PROBLEM TO WORK ON: Copy out the lines below word for word, but leave out the pictures.

════════════════

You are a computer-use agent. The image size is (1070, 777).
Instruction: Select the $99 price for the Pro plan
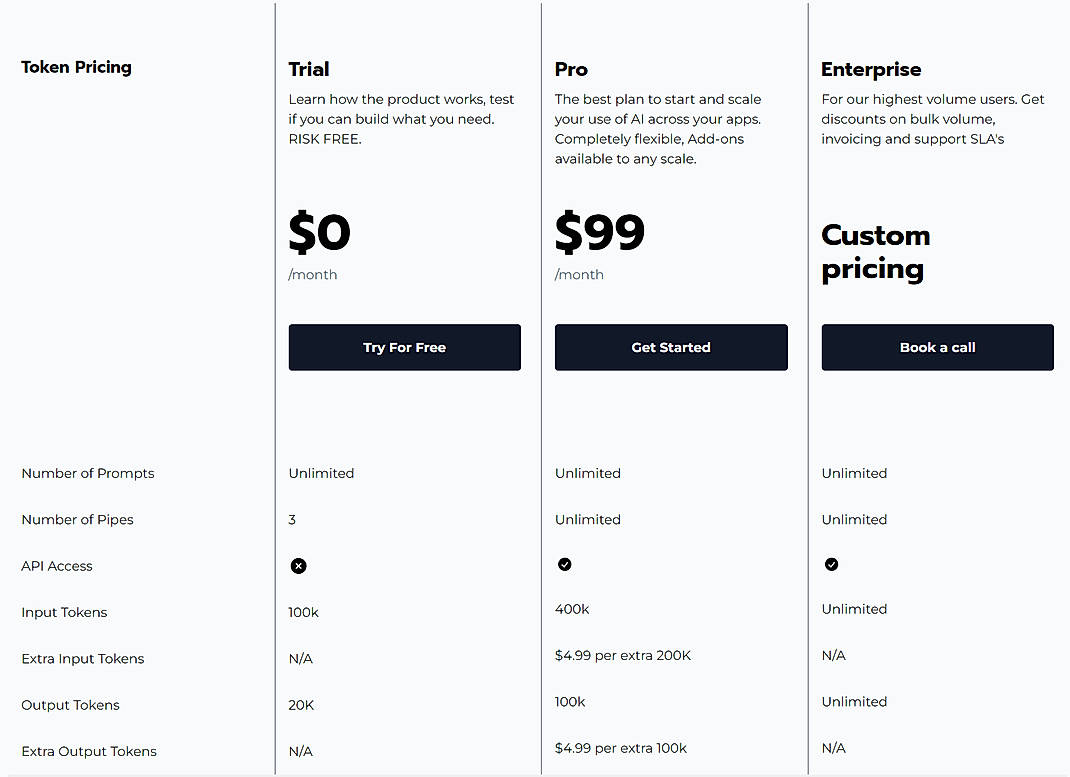pos(599,232)
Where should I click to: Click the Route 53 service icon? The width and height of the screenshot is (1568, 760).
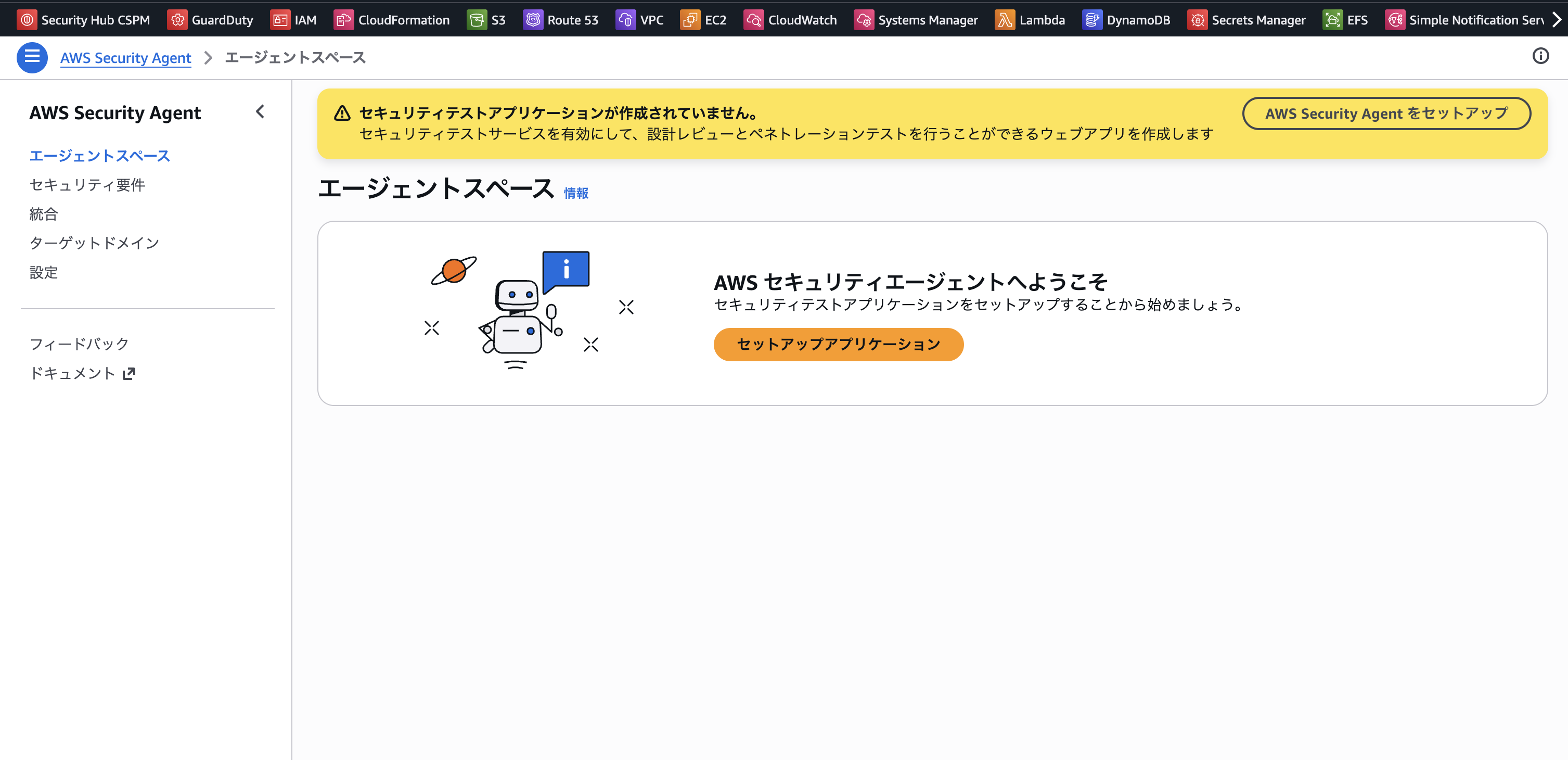533,19
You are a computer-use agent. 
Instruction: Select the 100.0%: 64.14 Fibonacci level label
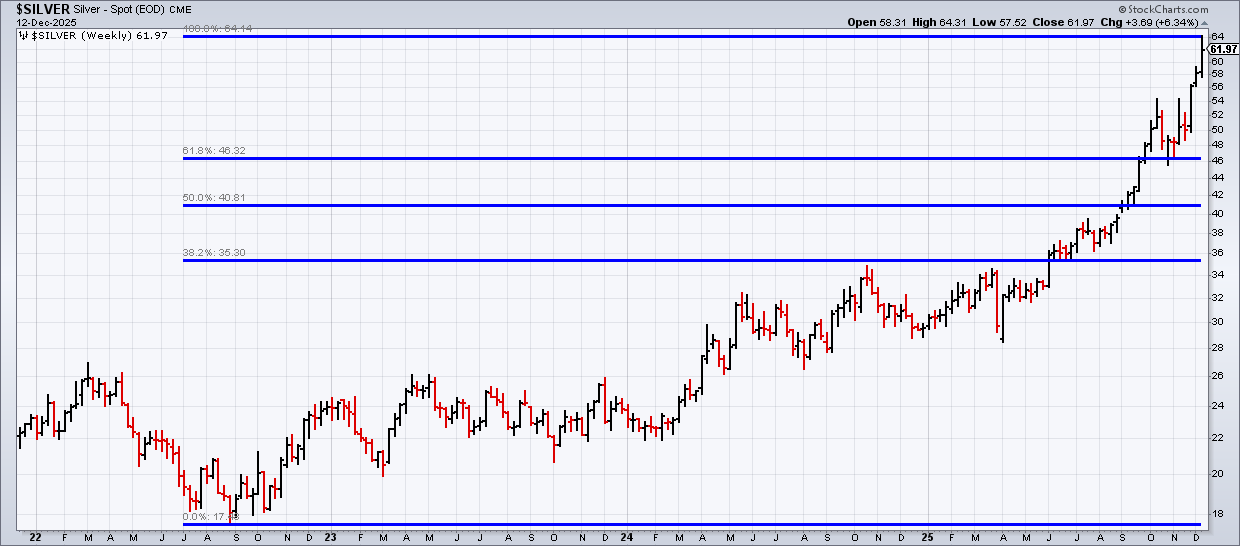(x=216, y=29)
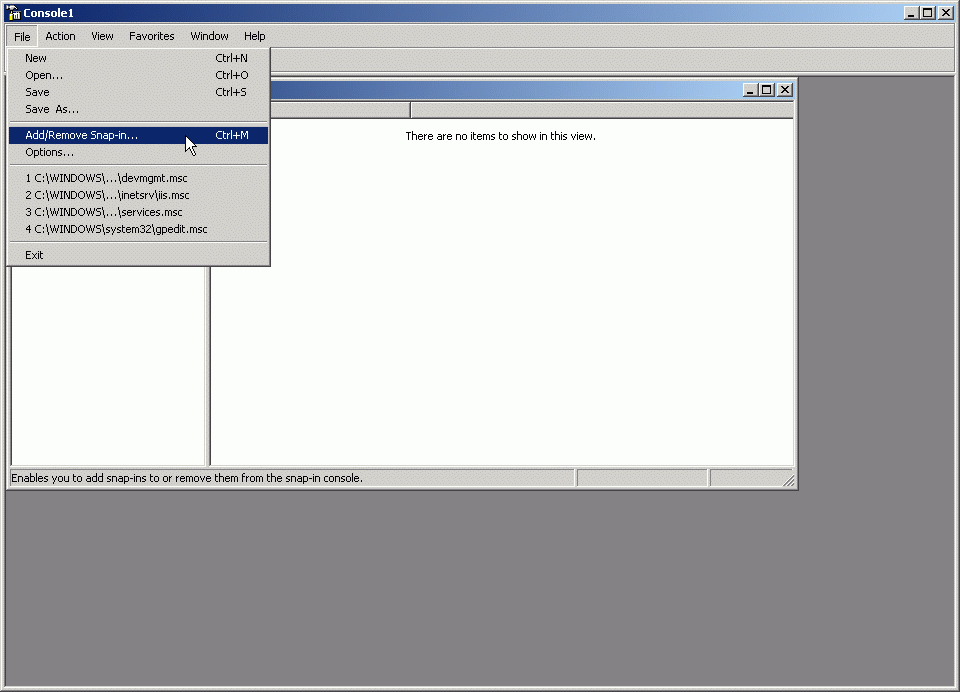Image resolution: width=960 pixels, height=692 pixels.
Task: Choose Add/Remove Snap-in from File menu
Action: click(x=82, y=135)
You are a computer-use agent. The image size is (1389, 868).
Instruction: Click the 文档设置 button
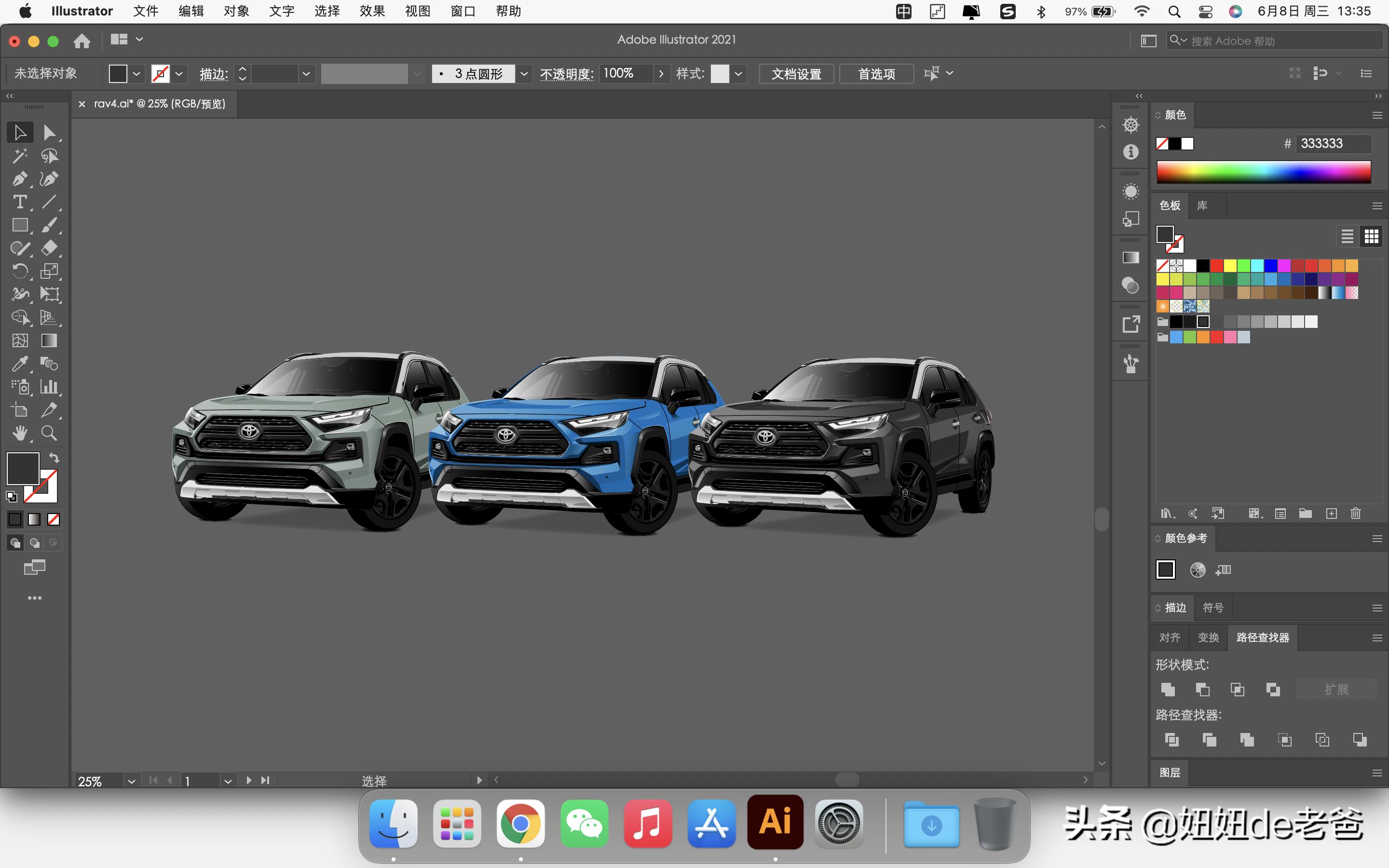coord(796,73)
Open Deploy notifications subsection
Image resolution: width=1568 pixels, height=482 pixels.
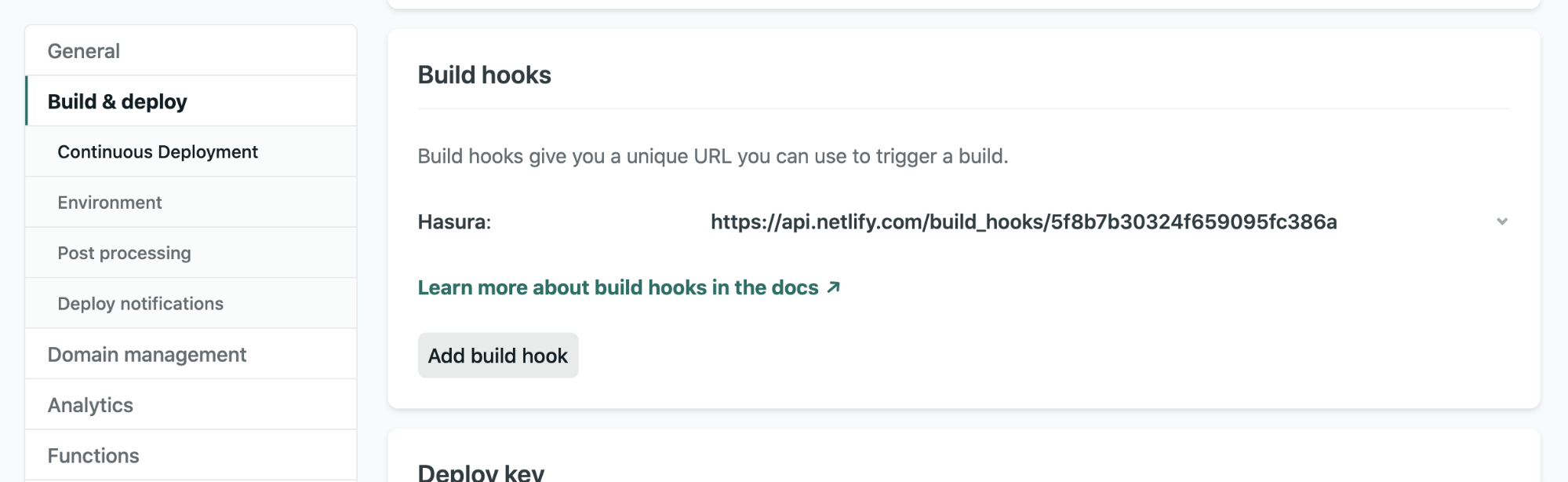[x=140, y=304]
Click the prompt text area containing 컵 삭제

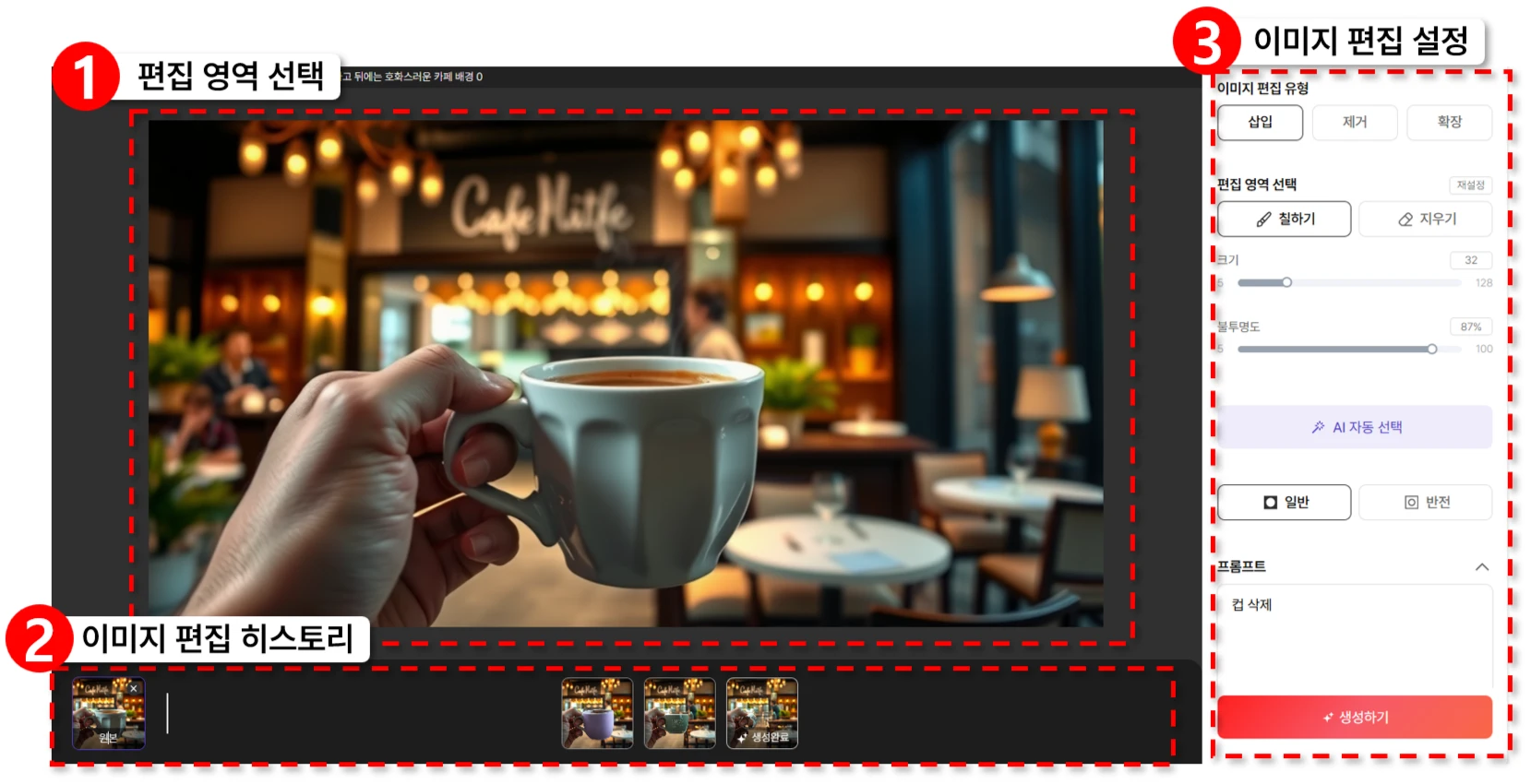(x=1354, y=636)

════════════════

OUTPUT BELOW:
You are a computer-use agent. The image size is (1070, 777).
Instruction: Select the $99 price for the Pro plan
pos(599,232)
Where should I click to: Click the Route 53 service icon? The width and height of the screenshot is (1568, 760).
533,19
You are a computer-use agent. 
Instruction: Select the 100.0%: 64.14 Fibonacci level label
(x=216, y=29)
Image resolution: width=960 pixels, height=692 pixels.
Task: Choose Add/Remove Snap-in from File menu
Action: click(x=82, y=135)
You are a computer-use agent. The image size is (1389, 868).
Instruction: Click the 文档设置 button
coord(796,73)
Open Deploy notifications subsection
Image resolution: width=1568 pixels, height=482 pixels.
[x=140, y=304]
Click the prompt text area containing 컵 삭제

(x=1354, y=636)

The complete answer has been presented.